Personal information
- Born: 17 September 1937 (age 88) Budapest, Hungary

Sport
- Sport: Fencing

Medal record
Representing Hungary
Olympic Games
| Silver medal – second place | 1968 Mexico City | Individual foil |
| Silver medal – second place | 1972 Munich | Individual foil |
World Championships
| Gold medal – first place | 1957 Paris | Team foil |
| Silver medal – second place | 1961 Turin | Individual foil |
| Silver medal – second place | 1961 Turin | Team foil |
| Silver medal – second place | 1962 Buenos Aires | Team foil |
| Silver medal – second place | 1966 Moscow | Team foil |
| Silver medal – second place | 1967 Montreal | Individual foil |
| Silver medal – second place | 1970 Ankara | Team foil |
| Bronze medal – third place | 1959 Budapest | Team foil |
| Bronze medal – third place | 1973 Gothenburg | Individual foil |
Summer Universiade
| Gold medal – first place | 1961 Sofia | Individual foil |
| Gold medal – first place | 1961 Sofia | Team foil |
| Gold medal – first place | 1963 Porto Alegre | Individual foil |
| Gold medal – first place | 1965 Budapest | Individual foil |
| Silver medal – second place | 1959 Turin | Team foil |
| Silver medal – second place | 1963 Porto Alegre | Team foil |
| Silver medal – second place | 1963 Porto Alegre | Team épée |

= Jenő Kamuti =

Hungarian fencer (born 1937)

Dr. Jenő Kamuti (Kamuti Jenő, born September 17, 1937, in Budapest) is a former Hungarian foil fencer.

==Fencing career==
Kamut was a member of the Hungarian foil team from 1956 to 1976. He was World Team Champion in foil in 1957 and University World Champion for foil in 1959, 1961, 1963, and 1965. He was team and individual World silver medalist in foil in 1961, 1963, and 1967. He won the World Cup for foil in 1973. He was awarded the Pierre de Coubertin Trophy in 1976.

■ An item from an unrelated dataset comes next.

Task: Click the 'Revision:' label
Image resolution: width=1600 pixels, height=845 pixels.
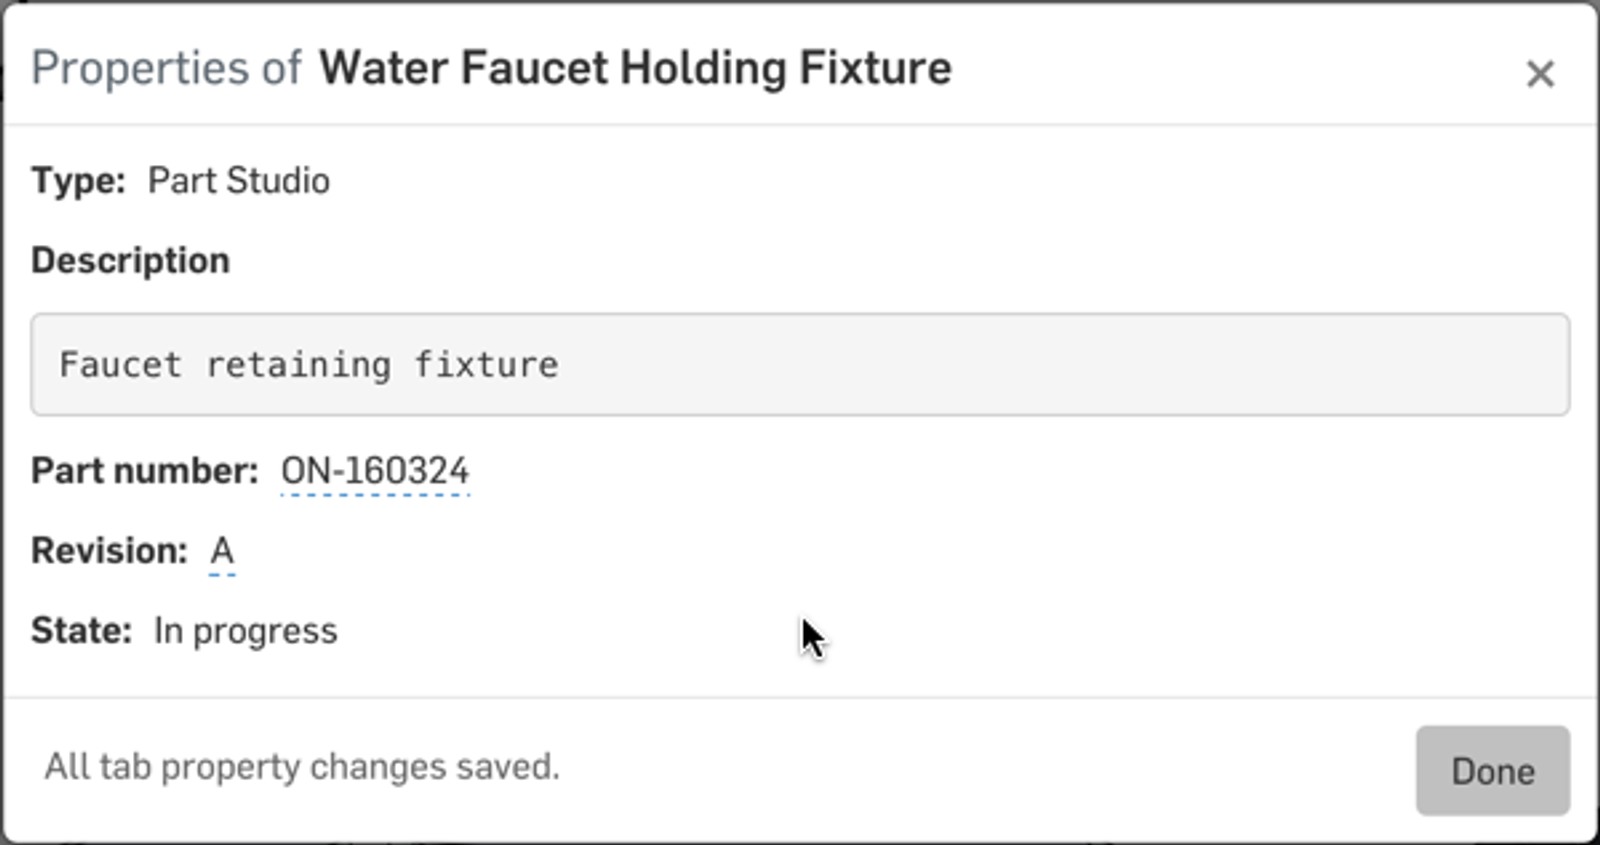Action: click(109, 551)
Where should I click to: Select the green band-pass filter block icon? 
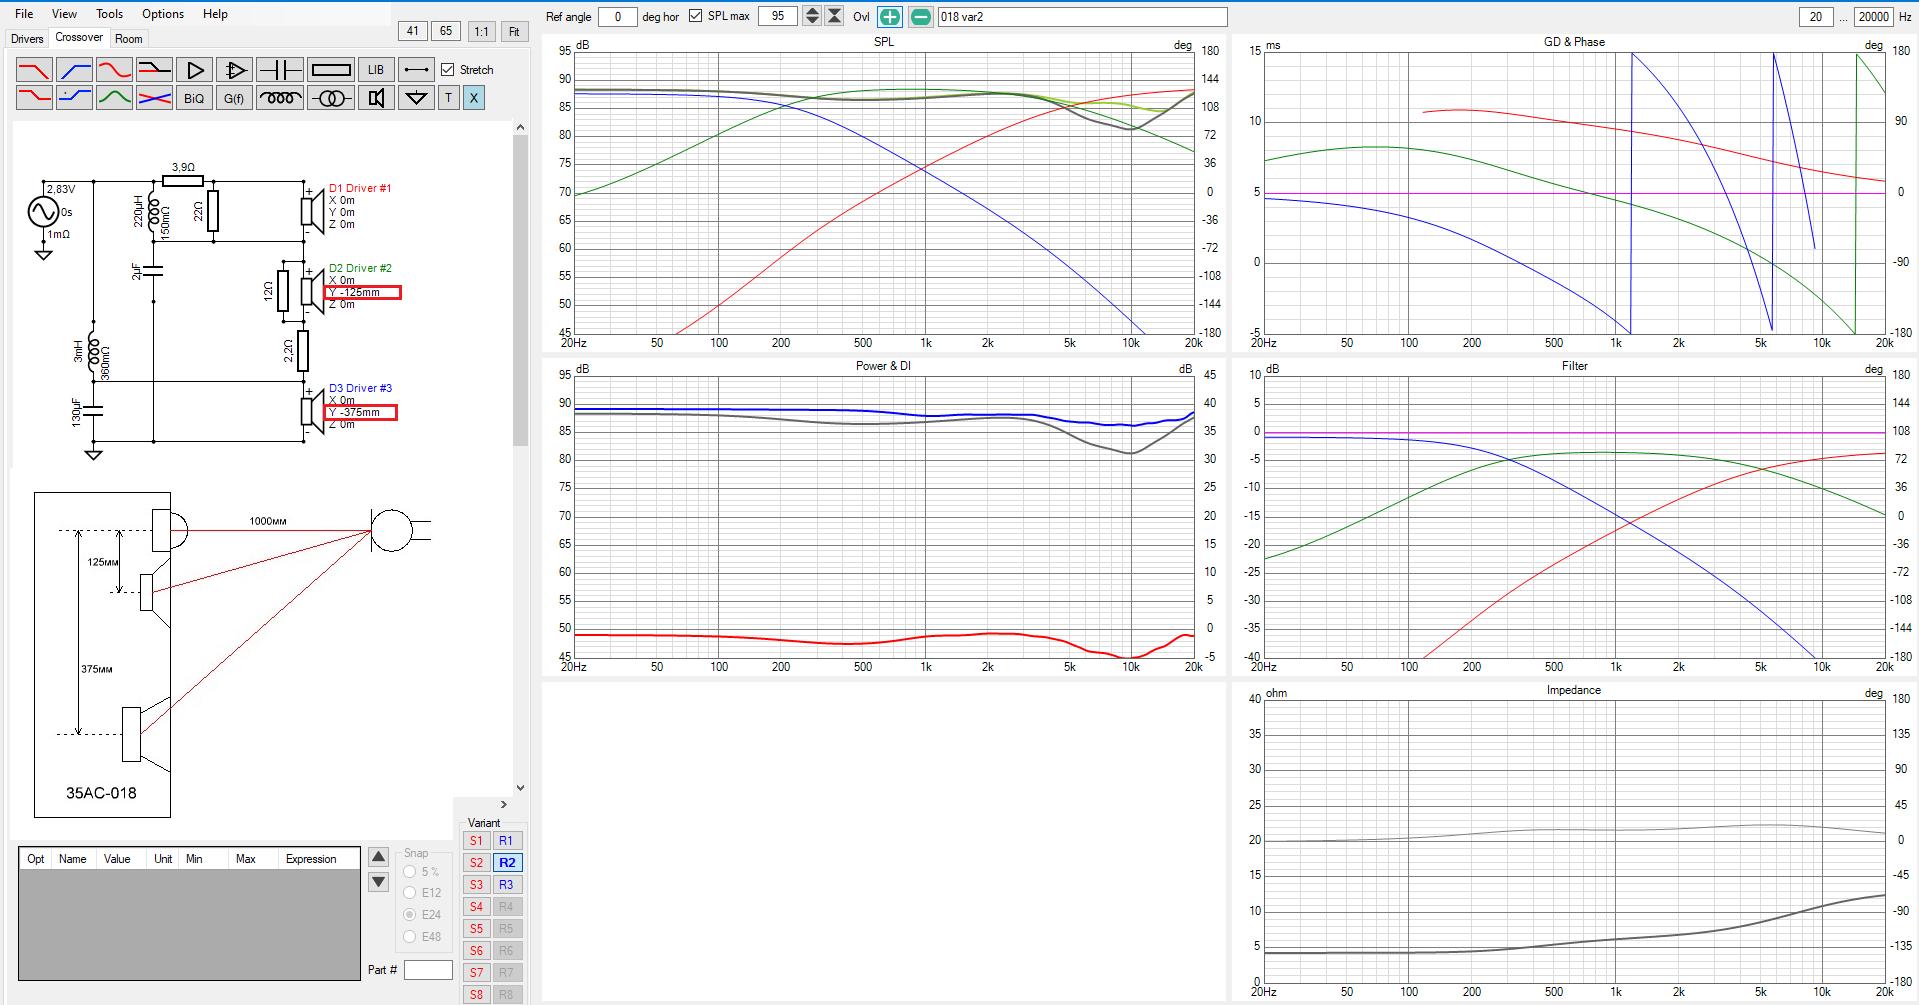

At the Olympics, he twice won individual silver medals in foil, at the 1968 Summer Olympics and 1972 Summer Olympics.

==Sports Diplomacy==
He was a member of Executive Committee of International Fencing Federation (F.I.E.) 1986–2004 and Secretary General of the F.I.E. 1992–96.
President of the European Fencing Confederation 1996–2005.
He has been a member of International Committee for Fair Play Administration Council since 1978 and President of the International Committee for Fair Play since 2000.
He was a member of the Medical Commission of the International Olympic Committee (IOC), 1992–2005
He has been Secretary General of Hungarian Olympic Committee since 2005.

==Miscellaneous==
He was surgeon (gastroenterologist) and Head Doctor at M.A.V. Hospital.